* **EXERCISE BRIEF**: Turn the lines from the one containing "Given: Click trial" through the one containing "Looking at the", both included, into a numbered list, leaving out blank lines. Omit the pictures from the list.

Start of SOURCE DATA

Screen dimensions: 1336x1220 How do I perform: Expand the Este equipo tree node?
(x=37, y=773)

End of SOURCE DATA
Start of SOURCE DATA

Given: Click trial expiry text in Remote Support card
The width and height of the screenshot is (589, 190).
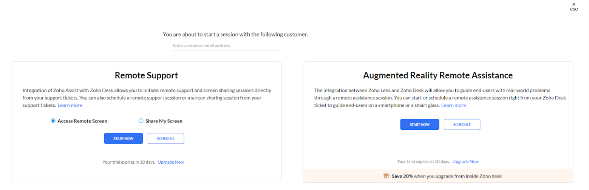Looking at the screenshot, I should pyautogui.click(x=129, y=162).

End of SOURCE DATA

* **COMPLETE RESPONSE**:
1. Given: Click trial expiry text in Remote Support card
2. The width and height of the screenshot is (589, 190).
3. Looking at the screenshot, I should pyautogui.click(x=129, y=162).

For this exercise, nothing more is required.